- **DATA UNDER STUDY**
_ _ _
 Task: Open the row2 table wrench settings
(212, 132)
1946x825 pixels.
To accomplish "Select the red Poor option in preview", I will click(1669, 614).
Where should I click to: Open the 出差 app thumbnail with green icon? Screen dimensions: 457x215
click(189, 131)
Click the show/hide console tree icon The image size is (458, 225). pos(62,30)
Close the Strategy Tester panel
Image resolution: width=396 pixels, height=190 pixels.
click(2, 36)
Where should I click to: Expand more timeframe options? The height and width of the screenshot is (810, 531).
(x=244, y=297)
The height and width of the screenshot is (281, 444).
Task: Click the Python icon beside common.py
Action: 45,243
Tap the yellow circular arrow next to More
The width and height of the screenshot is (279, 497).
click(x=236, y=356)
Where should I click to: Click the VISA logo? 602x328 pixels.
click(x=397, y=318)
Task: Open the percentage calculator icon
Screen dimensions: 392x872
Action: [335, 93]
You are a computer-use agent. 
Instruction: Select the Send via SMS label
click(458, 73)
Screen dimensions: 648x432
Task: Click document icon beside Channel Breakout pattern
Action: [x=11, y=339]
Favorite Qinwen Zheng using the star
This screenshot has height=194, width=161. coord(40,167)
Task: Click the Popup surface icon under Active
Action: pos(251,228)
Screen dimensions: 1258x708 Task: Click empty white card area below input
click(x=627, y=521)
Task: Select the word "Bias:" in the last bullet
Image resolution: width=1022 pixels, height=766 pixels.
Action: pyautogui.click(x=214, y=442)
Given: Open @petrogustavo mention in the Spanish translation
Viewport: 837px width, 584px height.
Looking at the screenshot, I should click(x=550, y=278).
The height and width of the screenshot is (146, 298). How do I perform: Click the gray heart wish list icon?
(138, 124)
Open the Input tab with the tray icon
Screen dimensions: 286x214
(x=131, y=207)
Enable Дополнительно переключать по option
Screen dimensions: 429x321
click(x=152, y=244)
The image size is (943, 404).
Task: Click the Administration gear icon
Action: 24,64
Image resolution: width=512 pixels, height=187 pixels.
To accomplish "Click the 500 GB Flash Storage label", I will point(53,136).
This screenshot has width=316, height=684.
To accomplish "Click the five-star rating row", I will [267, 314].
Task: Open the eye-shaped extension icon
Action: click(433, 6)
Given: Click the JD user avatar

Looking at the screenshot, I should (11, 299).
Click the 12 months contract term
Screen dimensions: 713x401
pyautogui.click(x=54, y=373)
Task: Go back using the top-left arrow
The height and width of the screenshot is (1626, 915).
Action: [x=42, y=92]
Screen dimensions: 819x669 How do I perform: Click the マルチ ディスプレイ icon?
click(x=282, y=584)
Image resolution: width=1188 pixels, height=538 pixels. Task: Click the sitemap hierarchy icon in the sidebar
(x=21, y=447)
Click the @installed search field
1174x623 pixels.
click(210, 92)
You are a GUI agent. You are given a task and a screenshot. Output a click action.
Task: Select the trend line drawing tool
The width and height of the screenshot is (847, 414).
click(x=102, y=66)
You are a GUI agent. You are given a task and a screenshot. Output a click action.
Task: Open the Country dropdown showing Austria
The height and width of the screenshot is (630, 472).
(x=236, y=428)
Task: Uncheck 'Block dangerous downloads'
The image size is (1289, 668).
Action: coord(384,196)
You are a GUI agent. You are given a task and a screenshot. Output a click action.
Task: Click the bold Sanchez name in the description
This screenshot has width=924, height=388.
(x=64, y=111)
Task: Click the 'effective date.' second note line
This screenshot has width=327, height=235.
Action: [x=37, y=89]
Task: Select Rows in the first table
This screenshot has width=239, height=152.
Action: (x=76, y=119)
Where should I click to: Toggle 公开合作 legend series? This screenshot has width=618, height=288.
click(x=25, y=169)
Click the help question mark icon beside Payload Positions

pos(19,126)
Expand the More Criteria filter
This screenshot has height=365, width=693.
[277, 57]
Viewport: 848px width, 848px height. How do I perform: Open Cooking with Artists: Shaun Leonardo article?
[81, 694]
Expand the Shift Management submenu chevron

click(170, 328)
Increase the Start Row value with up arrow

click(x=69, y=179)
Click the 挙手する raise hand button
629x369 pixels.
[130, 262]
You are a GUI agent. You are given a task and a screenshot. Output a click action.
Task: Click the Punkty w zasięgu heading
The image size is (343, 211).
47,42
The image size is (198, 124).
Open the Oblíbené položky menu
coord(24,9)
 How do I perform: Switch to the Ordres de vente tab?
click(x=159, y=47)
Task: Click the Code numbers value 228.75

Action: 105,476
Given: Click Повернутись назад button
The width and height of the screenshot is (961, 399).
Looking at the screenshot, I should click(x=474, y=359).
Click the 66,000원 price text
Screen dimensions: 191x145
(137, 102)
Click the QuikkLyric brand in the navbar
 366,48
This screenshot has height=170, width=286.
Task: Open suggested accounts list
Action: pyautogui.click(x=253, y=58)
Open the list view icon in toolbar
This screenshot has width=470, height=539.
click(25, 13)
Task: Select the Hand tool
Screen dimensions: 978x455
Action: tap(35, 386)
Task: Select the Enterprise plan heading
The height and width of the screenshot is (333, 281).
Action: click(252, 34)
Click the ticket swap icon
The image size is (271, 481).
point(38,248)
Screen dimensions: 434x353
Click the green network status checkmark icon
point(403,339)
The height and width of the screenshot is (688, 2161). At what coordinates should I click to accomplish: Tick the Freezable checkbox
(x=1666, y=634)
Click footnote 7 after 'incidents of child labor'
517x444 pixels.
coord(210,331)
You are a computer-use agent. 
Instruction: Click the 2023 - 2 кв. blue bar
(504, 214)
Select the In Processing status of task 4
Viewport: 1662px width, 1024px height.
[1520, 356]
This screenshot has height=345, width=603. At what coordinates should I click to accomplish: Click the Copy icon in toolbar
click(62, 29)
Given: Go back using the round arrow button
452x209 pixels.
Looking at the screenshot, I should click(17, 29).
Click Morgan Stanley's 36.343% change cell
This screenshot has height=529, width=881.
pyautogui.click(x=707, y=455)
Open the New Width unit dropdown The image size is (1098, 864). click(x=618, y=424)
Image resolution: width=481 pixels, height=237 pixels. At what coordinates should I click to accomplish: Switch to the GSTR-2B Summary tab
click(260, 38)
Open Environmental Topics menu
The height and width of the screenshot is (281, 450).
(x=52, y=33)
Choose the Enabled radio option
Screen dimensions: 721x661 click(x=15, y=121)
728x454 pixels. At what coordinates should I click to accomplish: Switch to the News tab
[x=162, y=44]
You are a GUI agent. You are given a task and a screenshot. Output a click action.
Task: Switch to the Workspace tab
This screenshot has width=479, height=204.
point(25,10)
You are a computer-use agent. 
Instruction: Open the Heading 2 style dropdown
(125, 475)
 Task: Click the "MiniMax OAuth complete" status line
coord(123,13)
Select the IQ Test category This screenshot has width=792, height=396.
_ _ _
- **THE PROBLEM**
All entries above need to be copied verbatim.

- **RESPONSE**
 Task: Open the row2 table wrench settings
(212, 132)
1946x825 pixels.
To accomplish "Select the red Poor option in preview", I will click(1669, 614).
Where should I click to: Open the 出差 app thumbnail with green icon? Screen dimensions: 457x215
click(189, 131)
Click the show/hide console tree icon The image size is (458, 225). pos(62,30)
Close the Strategy Tester panel
Image resolution: width=396 pixels, height=190 pixels.
click(2, 36)
Where should I click to: Expand more timeframe options? The height and width of the screenshot is (810, 531).
(x=244, y=297)
The height and width of the screenshot is (281, 444).
Task: Click the Python icon beside common.py
Action: 45,243
Tap the yellow circular arrow next to More
The width and height of the screenshot is (279, 497).
click(x=236, y=356)
Where should I click to: Click the VISA logo? 602x328 pixels.
click(x=397, y=318)
Task: Open the percentage calculator icon
Screen dimensions: 392x872
Action: [335, 93]
You are a computer-use agent. 
Instruction: Select the Send via SMS label
click(458, 73)
Screen dimensions: 648x432
Task: Click document icon beside Channel Breakout pattern
Action: [x=11, y=339]
Favorite Qinwen Zheng using the star
This screenshot has height=194, width=161. coord(40,167)
Task: Click the Popup surface icon under Active
Action: pos(251,228)
Screen dimensions: 1258x708 Task: Click empty white card area below input
click(x=627, y=521)
Task: Select the word "Bias:" in the last bullet
Image resolution: width=1022 pixels, height=766 pixels.
Action: pyautogui.click(x=214, y=442)
Given: Open @petrogustavo mention in the Spanish translation
Viewport: 837px width, 584px height.
Looking at the screenshot, I should click(x=550, y=278).
The height and width of the screenshot is (146, 298). How do I perform: Click the gray heart wish list icon?
(138, 124)
Open the Input tab with the tray icon
Screen dimensions: 286x214
(x=131, y=207)
Enable Дополнительно переключать по option
Screen dimensions: 429x321
click(x=152, y=244)
The image size is (943, 404).
Task: Click the Administration gear icon
Action: 24,64
Image resolution: width=512 pixels, height=187 pixels.
To accomplish "Click the 500 GB Flash Storage label", I will point(53,136).
This screenshot has width=316, height=684.
To accomplish "Click the five-star rating row", I will [267, 314].
Task: Open the eye-shaped extension icon
Action: click(433, 6)
Given: Click the JD user avatar

Looking at the screenshot, I should (11, 299).
Click the 12 months contract term
Screen dimensions: 713x401
pyautogui.click(x=54, y=373)
Task: Go back using the top-left arrow
The height and width of the screenshot is (1626, 915).
Action: [x=42, y=92]
Screen dimensions: 819x669 How do I perform: Click the マルチ ディスプレイ icon?
click(x=282, y=584)
Image resolution: width=1188 pixels, height=538 pixels. Task: Click the sitemap hierarchy icon in the sidebar
(x=21, y=447)
Click the @installed search field
1174x623 pixels.
click(210, 92)
You are a GUI agent. You are given a task and a screenshot. Output a click action.
Task: Select the trend line drawing tool
The width and height of the screenshot is (847, 414).
click(x=102, y=66)
You are a GUI agent. You are given a task and a screenshot. Output a click action.
Task: Open the Country dropdown showing Austria
The height and width of the screenshot is (630, 472).
(x=236, y=428)
Task: Uncheck 'Block dangerous downloads'
The image size is (1289, 668).
Action: coord(384,196)
You are a GUI agent. You are given a task and a screenshot. Output a click action.
Task: Click the bold Sanchez name in the description
This screenshot has width=924, height=388.
(x=64, y=111)
Task: Click the 'effective date.' second note line
This screenshot has width=327, height=235.
Action: [x=37, y=89]
Task: Select Rows in the first table
This screenshot has width=239, height=152.
Action: (x=76, y=119)
Where should I click to: Toggle 公开合作 legend series? This screenshot has width=618, height=288.
click(x=25, y=169)
Click the help question mark icon beside Payload Positions

pos(19,126)
Expand the More Criteria filter
This screenshot has height=365, width=693.
[277, 57]
Viewport: 848px width, 848px height. How do I perform: Open Cooking with Artists: Shaun Leonardo article?
[81, 694]
Expand the Shift Management submenu chevron

click(170, 328)
Increase the Start Row value with up arrow

click(x=69, y=179)
Click the 挙手する raise hand button
629x369 pixels.
[130, 262]
You are a GUI agent. You are given a task and a screenshot. Output a click action.
Task: Click the Punkty w zasięgu heading
The image size is (343, 211).
47,42
The image size is (198, 124).
Open the Oblíbené položky menu
coord(24,9)
 How do I perform: Switch to the Ordres de vente tab?
click(x=159, y=47)
Task: Click the Code numbers value 228.75

Action: 105,476
Given: Click Повернутись назад button
The width and height of the screenshot is (961, 399).
Looking at the screenshot, I should click(x=474, y=359).
Click the 66,000원 price text
Screen dimensions: 191x145
(137, 102)
Click the QuikkLyric brand in the navbar
 366,48
This screenshot has height=170, width=286.
Task: Open suggested accounts list
Action: pyautogui.click(x=253, y=58)
Open the list view icon in toolbar
This screenshot has width=470, height=539.
click(25, 13)
Task: Select the Hand tool
Screen dimensions: 978x455
Action: tap(35, 386)
Task: Select the Enterprise plan heading
The height and width of the screenshot is (333, 281).
Action: click(252, 34)
Click the ticket swap icon
The image size is (271, 481).
point(38,248)
Screen dimensions: 434x353
Click the green network status checkmark icon
point(403,339)
The height and width of the screenshot is (688, 2161). At what coordinates should I click to accomplish: Tick the Freezable checkbox
(x=1666, y=634)
Click footnote 7 after 'incidents of child labor'
517x444 pixels.
coord(210,331)
You are a computer-use agent. 
Instruction: Click the 2023 - 2 кв. blue bar
(504, 214)
Select the In Processing status of task 4
Viewport: 1662px width, 1024px height.
[1520, 356]
This screenshot has height=345, width=603. At what coordinates should I click to accomplish: Click the Copy icon in toolbar
click(62, 29)
Given: Go back using the round arrow button
452x209 pixels.
Looking at the screenshot, I should click(17, 29).
Click Morgan Stanley's 36.343% change cell
This screenshot has height=529, width=881.
pyautogui.click(x=707, y=455)
Open the New Width unit dropdown The image size is (1098, 864). click(x=618, y=424)
Image resolution: width=481 pixels, height=237 pixels. At what coordinates should I click to accomplish: Switch to the GSTR-2B Summary tab
click(260, 38)
Open Environmental Topics menu
The height and width of the screenshot is (281, 450).
(x=52, y=33)
Choose the Enabled radio option
Screen dimensions: 721x661 click(x=15, y=121)
728x454 pixels. At what coordinates should I click to accomplish: Switch to the News tab
[x=162, y=44]
You are a GUI agent. You are given a task and a screenshot. Output a click action.
Task: Switch to the Workspace tab
This screenshot has width=479, height=204.
point(25,10)
You are a computer-use agent. 
Instruction: Open the Heading 2 style dropdown
(125, 475)
 Task: Click the "MiniMax OAuth complete" status line
coord(123,13)
Select the IQ Test category This screenshot has width=792, height=396.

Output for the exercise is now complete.